TASK INSTRUCTIONS — Review the material line by line. Identify and copy every line that contains the string "LawDepot".

++++++++++++++++++++

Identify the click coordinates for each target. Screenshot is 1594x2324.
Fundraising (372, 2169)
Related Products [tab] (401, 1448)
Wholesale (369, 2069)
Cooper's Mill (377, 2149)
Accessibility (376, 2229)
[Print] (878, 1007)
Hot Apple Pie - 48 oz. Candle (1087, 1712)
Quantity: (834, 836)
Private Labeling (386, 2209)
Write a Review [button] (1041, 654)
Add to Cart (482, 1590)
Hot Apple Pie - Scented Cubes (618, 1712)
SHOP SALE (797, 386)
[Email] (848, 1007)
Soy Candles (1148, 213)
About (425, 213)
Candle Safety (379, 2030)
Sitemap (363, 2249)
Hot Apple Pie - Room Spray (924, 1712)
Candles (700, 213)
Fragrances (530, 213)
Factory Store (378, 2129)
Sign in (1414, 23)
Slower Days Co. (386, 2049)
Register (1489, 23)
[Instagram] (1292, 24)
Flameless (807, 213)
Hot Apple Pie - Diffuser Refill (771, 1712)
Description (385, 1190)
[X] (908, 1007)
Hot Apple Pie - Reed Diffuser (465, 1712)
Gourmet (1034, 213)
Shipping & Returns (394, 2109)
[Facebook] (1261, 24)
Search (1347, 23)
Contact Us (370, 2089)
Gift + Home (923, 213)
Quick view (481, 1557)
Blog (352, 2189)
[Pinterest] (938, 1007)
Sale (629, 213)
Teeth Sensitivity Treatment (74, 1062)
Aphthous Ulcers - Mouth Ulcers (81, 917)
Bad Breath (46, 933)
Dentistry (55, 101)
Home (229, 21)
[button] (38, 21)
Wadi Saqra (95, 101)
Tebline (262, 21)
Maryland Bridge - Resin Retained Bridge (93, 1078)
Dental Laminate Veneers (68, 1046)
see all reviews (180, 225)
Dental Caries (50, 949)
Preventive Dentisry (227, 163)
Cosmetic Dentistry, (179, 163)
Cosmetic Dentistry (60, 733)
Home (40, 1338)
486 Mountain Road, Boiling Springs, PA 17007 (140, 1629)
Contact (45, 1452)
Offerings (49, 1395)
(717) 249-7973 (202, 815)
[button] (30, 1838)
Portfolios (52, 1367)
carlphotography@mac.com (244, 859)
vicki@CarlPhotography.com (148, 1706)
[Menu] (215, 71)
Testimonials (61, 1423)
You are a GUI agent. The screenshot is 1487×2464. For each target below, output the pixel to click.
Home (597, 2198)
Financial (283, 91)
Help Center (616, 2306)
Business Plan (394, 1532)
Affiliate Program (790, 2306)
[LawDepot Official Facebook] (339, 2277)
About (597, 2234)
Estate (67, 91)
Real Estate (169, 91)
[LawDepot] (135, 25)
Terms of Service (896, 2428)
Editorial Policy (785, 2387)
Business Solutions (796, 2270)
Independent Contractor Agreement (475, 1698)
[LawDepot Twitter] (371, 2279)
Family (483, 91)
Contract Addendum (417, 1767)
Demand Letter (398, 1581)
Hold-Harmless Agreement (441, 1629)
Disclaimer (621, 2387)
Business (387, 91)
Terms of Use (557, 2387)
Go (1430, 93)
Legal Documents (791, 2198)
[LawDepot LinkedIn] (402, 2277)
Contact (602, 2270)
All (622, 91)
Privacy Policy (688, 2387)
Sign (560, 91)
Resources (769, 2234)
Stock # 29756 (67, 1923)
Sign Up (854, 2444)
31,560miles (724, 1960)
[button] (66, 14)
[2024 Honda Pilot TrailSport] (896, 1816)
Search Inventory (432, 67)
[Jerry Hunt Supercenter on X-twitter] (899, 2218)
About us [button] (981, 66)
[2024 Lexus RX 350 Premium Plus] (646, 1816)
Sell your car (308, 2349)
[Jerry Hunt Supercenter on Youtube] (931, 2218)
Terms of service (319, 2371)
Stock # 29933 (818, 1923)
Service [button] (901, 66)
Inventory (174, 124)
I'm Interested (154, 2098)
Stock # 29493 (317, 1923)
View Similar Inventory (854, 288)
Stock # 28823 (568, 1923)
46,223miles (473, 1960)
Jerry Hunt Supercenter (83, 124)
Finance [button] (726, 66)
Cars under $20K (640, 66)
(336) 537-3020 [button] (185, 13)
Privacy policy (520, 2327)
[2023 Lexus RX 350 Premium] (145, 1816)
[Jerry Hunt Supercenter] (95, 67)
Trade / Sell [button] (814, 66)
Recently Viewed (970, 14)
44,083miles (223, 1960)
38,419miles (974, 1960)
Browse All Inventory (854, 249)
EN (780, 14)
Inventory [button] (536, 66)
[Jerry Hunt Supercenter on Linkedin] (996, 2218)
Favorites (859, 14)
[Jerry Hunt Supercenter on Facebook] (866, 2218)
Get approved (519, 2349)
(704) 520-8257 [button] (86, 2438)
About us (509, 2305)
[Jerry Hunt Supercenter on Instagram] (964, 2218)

++++++++++++++++++++

REPLY —
[LawDepot Official Facebook] (339, 2277)
[LawDepot] (135, 25)
[LawDepot Twitter] (371, 2279)
[LawDepot LinkedIn] (402, 2277)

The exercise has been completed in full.